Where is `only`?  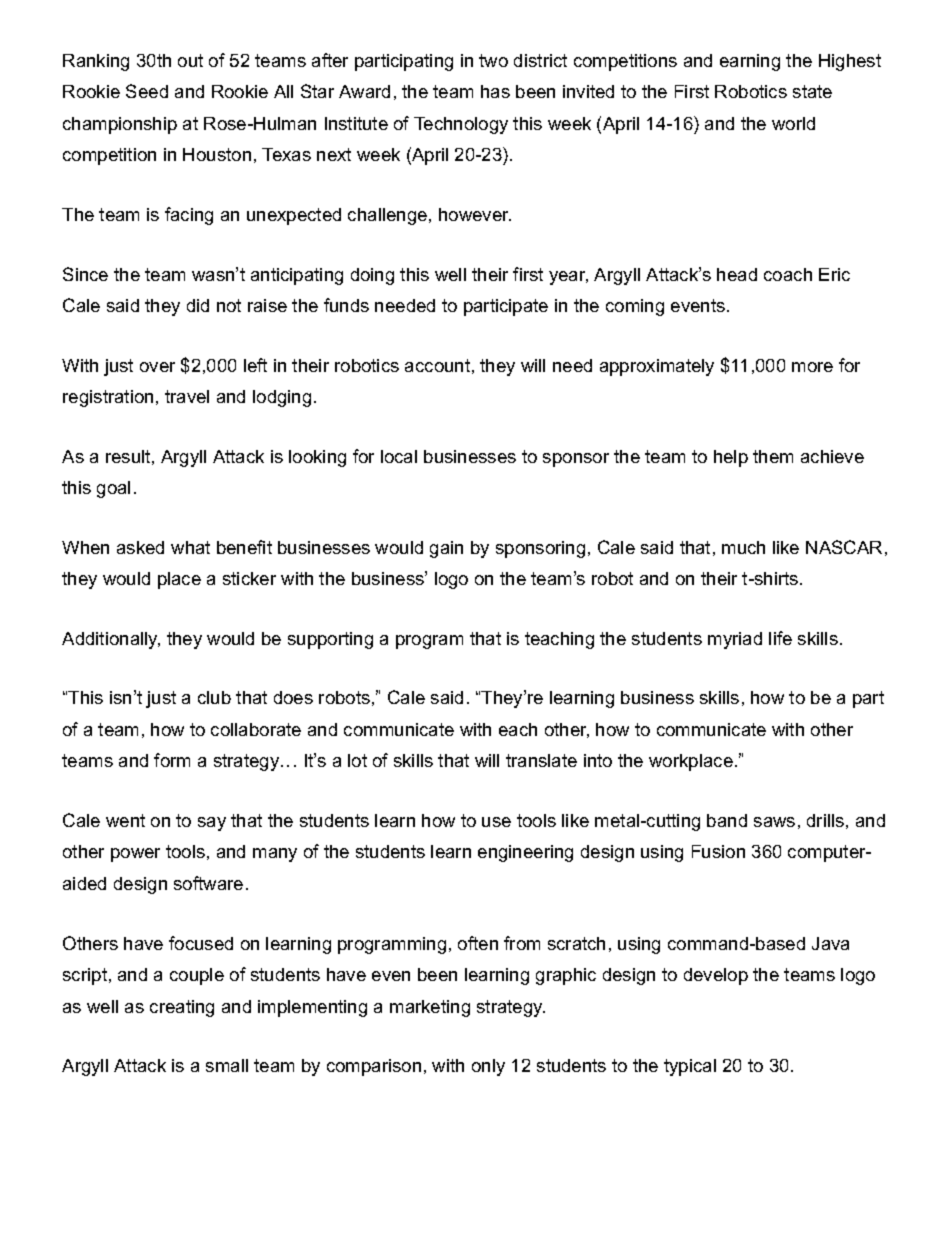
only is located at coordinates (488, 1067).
==
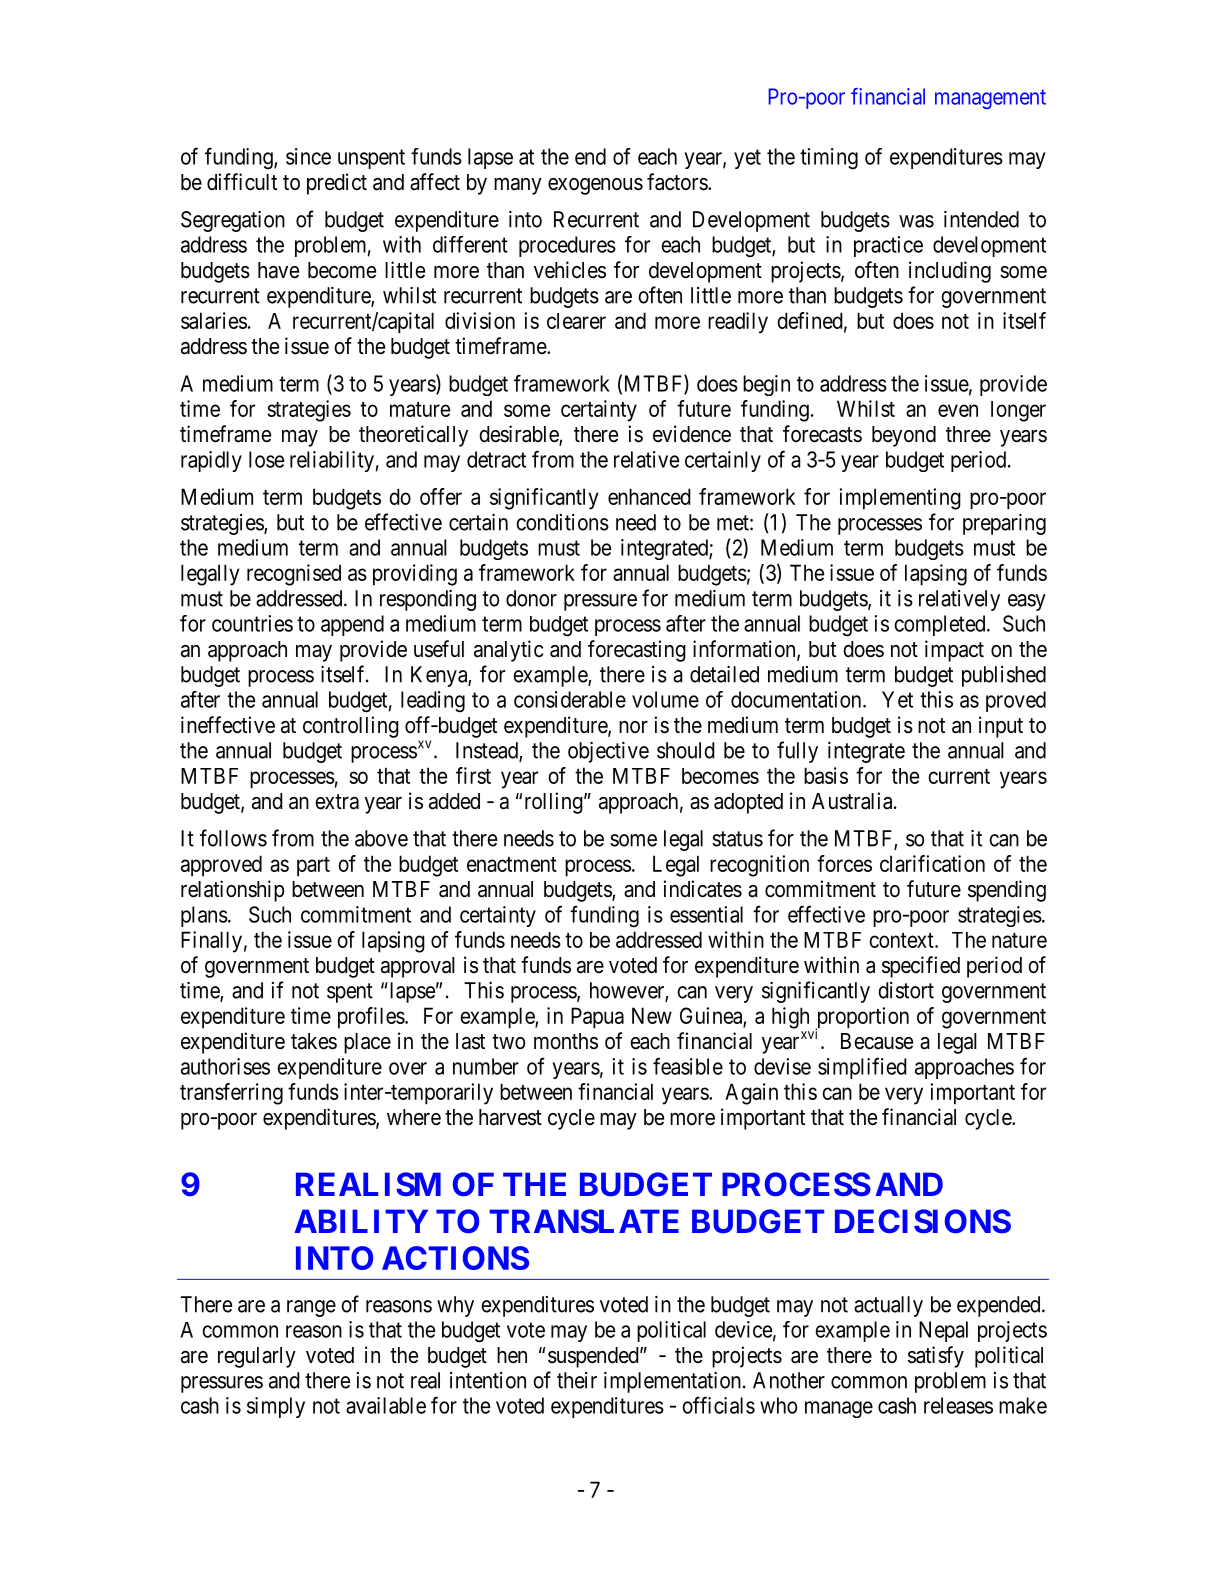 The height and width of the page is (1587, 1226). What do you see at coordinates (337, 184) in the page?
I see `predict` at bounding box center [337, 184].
...
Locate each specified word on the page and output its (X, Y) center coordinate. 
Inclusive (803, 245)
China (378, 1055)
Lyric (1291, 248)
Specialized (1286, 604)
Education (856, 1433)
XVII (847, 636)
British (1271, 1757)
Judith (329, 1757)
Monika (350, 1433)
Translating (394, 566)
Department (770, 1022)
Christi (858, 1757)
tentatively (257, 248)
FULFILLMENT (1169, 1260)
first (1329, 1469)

#### The problem:
Rewrite the lines starting with the line containing "The height and" and going on through the line containing "center [337, 184].", swapping "page" for "screenshot" and changing nothing else. Return only those lines, without the pictures.

#### Expected answer:
 The height and width of the screenshot is (1587, 1226). What do you see at coordinates (337, 184) in the screenshot?
I see `predict` at bounding box center [337, 184].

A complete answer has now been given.